Board may fix, in advance, a record date, which shall not be more than sixty
nor less than ten days before the date of such meeting, nor more than sixty days
prior to any other action.

         (b)  If no record date is fixed:

               (1) The record date for determining stockholders entitled to
notice of or to vote at a meeting of stockholders shall be at the close of
business on the day next preceding the day on which notice is given, or, if
notice is waived, at the close of business on the day next preceding the day on
which the meeting is held.

               (2) The record date for determining stockholders entitled to
express consent to corporate action in writing without a meeting shall be the
day on which the written consent is expressed.

               (3) The record date for determining stockholders for any other
purpose shall be at the close of business on the day on which the Board adopts
the resolution relating thereto.

         (c) A determination of stockholders of record entitled to notice of or
to vote at a meeting of stockholders shall apply to any adjournment of the
meeting; provided, however, that the Board may at its option fix a new record
date for the adjourned meeting.

                                   ARTICLE XI
                                 Indemnification

         The Corporation shall indemnify each of its directors, officers,
employees and agents to the fullest extent permitted by the laws of the State of
Florida.

                                   ARTICLE XII
                                Waivers of Notice

         Whenever notice is required to be given by statute, the Certificate of
Incorporation or these Bylaws, a written waiver thereof, signed by the person
entitled to said notice, whether before or after the time stated therein, shall
be deemed equivalent to notice.
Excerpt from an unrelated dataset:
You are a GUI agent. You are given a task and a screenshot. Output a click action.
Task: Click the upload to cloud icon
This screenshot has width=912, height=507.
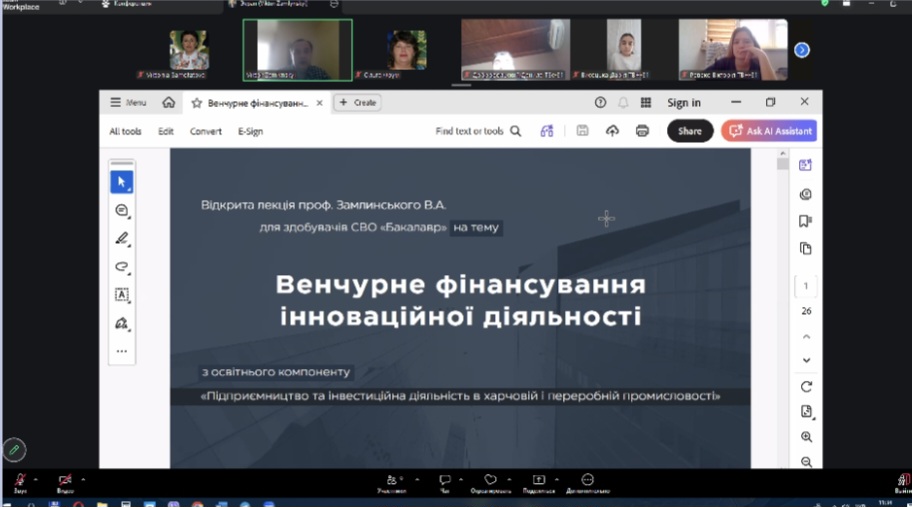coord(613,131)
Attendance of a person at a meeting of
stockholders or of the directors shall constitute a waiver of notice of such
meeting, except when the stockholder or director attends a meeting for the
express purpose of objecting, at the beginning of the meeting, to the
transaction of any business because the meeting is not lawfully called or
convened.

                                  ARTICLE XIII
                                   Amendments

         Subject to any limitations that may be imposed by the stockholders, the
Board may make Bylaws and from time to time may alter, amend or repeal any
Bylaws. The stockholders may also adopt, alter, amend or repeal any Bylaws at
any meeting provided that notice of such proposed adoption, alteration,
amendment or repeal is included in the notice of such meeting.